Future quantitative research may investigate the unique drivers of patients’ or caregivers’ more optimistic prognostic perceptions, considering individual coping styles, fighting spirit, death acceptance and denial as predictors. Longitudinal survey studies could reveal if, how and why patients’ and caregivers’ shared understanding of prognosis may change over time. Qualitative research (e.g., ethnography, interviews) may uncover how dyads communicate about prognosis, whether they are aware of possibly discordant prognostic perceptions, and how dyads deal with prognostic discordance.

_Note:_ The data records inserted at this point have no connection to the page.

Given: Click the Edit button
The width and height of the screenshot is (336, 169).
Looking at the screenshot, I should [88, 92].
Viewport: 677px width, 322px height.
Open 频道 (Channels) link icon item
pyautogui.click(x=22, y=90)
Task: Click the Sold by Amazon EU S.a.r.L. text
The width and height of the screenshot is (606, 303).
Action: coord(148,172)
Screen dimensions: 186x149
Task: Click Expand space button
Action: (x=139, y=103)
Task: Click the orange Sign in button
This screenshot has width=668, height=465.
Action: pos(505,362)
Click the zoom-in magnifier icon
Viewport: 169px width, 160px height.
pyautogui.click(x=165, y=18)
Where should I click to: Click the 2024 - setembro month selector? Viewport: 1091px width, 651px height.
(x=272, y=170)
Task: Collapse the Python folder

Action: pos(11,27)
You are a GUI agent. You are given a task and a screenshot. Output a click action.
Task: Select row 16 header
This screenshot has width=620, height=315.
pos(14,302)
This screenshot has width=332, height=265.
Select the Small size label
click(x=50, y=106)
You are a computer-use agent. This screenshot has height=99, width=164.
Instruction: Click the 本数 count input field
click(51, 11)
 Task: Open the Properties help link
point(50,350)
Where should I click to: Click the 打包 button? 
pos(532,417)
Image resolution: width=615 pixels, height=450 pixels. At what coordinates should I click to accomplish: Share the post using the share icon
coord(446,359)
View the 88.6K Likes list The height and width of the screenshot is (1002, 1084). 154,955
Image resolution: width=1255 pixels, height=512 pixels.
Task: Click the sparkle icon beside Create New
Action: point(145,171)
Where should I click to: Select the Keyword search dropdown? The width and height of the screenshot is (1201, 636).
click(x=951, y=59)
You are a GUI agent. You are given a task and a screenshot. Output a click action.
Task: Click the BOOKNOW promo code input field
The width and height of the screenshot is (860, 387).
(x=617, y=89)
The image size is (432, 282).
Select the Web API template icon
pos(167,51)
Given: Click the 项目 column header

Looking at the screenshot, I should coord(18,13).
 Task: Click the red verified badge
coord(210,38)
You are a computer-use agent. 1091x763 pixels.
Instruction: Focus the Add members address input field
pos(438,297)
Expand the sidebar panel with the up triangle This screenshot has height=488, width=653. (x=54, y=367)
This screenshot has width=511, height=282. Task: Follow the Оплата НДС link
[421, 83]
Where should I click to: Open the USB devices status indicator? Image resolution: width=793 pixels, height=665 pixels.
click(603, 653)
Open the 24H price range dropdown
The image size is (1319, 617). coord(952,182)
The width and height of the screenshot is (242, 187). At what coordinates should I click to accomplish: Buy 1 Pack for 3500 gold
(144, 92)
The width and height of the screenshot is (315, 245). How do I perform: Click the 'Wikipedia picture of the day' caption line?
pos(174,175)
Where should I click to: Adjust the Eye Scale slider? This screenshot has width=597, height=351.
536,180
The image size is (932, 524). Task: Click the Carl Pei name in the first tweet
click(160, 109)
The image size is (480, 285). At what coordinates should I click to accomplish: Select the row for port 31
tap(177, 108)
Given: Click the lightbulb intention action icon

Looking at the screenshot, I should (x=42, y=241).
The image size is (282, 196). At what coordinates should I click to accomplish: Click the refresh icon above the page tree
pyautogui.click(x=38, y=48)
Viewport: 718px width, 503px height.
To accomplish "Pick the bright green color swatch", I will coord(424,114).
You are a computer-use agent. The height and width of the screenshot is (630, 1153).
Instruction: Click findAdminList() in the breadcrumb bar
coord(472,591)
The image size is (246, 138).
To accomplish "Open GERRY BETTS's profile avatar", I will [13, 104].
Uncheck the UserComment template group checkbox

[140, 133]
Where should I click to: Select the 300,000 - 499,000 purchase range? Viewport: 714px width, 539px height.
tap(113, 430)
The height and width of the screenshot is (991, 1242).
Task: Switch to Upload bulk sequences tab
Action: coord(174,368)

Lastly, while this study did not find associations with relationship type, it would be interesting to explore if prognostic communication is different within dyads who are intimate partners opposed to other loved ones.
Strengths include the investigation of prognostic information preferences and perceptions within patient-caregiver dyads rather than individuals, among a relatively large sample. We gained thorough insight into patients’ and caregivers’ shared understanding of prognosis by examining multiple aspects of prognosis. Finally, we are the first to study dyadic factors that predict patient-caregiver discordance in prognostic perceptions, which provides entry points for interventions to help dyads deal with advanced cancer.
Conclusions
A substantial proportion of patient-caregiver dyads in advanced cancer care have discordant preferences for prognostic information. Patient-caregiver dyads with discordant prognostic information preferences and dyads including a patient with better physical functioning are more likely to hold discordant prognostic perceptions. Physicians should gauge patients’ and caregivers’ prognostic information preferences and prognostic perceptions, and address the potential discordance.
Supplementary Material
Key Message.
This cross-sectional survey study in advanced cancer care shows that up to one-quarter of patient-caregiver dyads have discordant prognostic information preferences, and –similarly– up to one-quarter perceive patients’ prognosis discordantly. Hence, physicians should explore patients’ and caregivers’ prognostic information preferences and prognostic perceptions, and be sensitive to potential discordance.
Disclosures and Acknowledgments
All authors declare no conflicts of interest. This work was supported by the Dutch Cancer Society [grant number 11547]. The funding source had no role in the conduct of the research or preparation of the article. The authors thank all participating patients, caregivers and physicians. We also thank Maartje Meijers, Rania Ali, Laura Streefkerk and Nora Looze for assisting in this study’s data collection.